Secondo Bongiorno, presidente della commissione Giustizia del Senato, questa precisazione servirebbe a evitare possibili interpretazioni estensive o strumentalizzazioni della norma, ancorando il principio del consenso “a fatti concreti e verificabili”. Il testo, sottoposto oggi alla commissione, dovrà essere portato in Aula il 10 febbraio per l’esame e il voto definitivo.

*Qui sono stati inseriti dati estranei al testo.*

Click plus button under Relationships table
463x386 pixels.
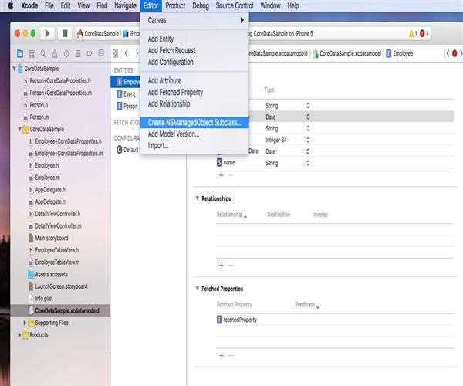(221, 265)
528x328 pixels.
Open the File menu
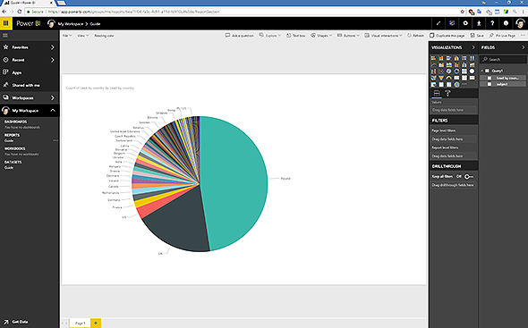67,36
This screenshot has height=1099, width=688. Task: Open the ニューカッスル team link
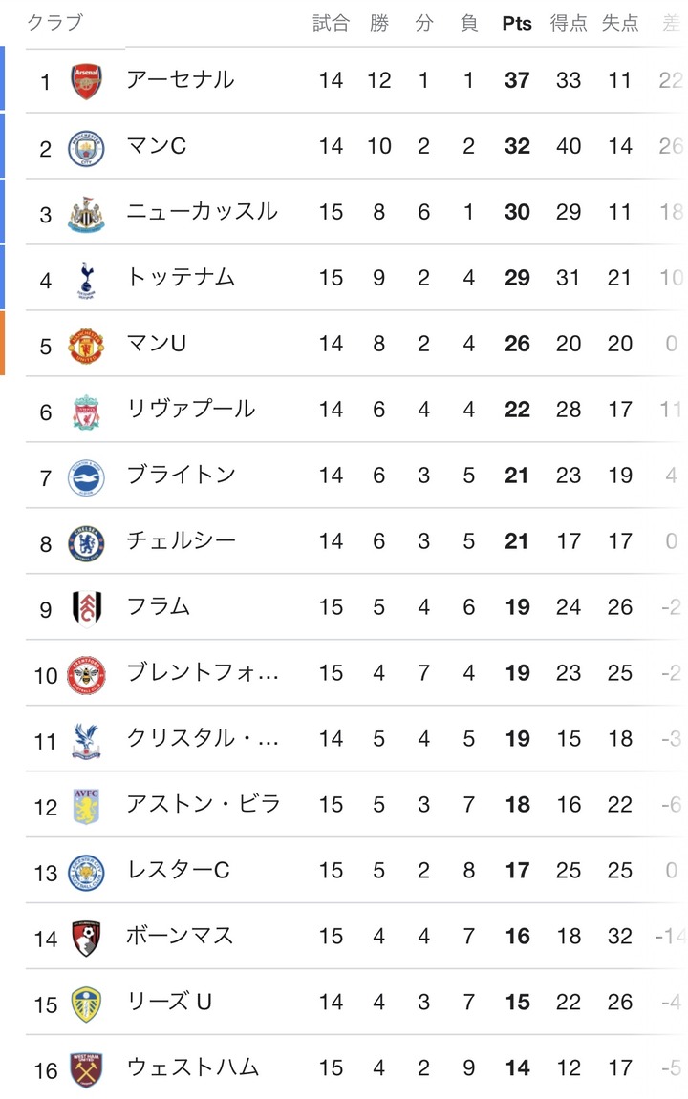202,212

La riforma, frutto di un accordo bipartisan che ha visto convergere maggioranza e opposizione, era stata approvata a larga maggioranza alla Camera lo scorso novembre, riscrivendo l’articolo 609-bis del codice penale per includere il consenso come elemento necessario a qualificare la violenza sessuale.
I critici della proposta sottolineano la difficoltà applicativa del concetto di “consenso riconoscibile”, tema che rischia di riaprire polemiche già emerse nella fase di approvazione della legge. Tuttavia, per i sostenitori della riforma, la novità rappresenta un ulteriore passo verso l’allineamento della normativa italiana agli standard internazionali, in particolare alla Convenzione di Istanbul, che considera il mancato consenso come il cuore della fattispecie di stupro.
La discussione in Aula sarà osservata con attenzione da istituzioni, associazioni per i diritti delle donne e giuristi, perché la definizione di consenso e la sua riconoscibilità restano tra i nodi più delicati del dibattito sulla violenza sessuale.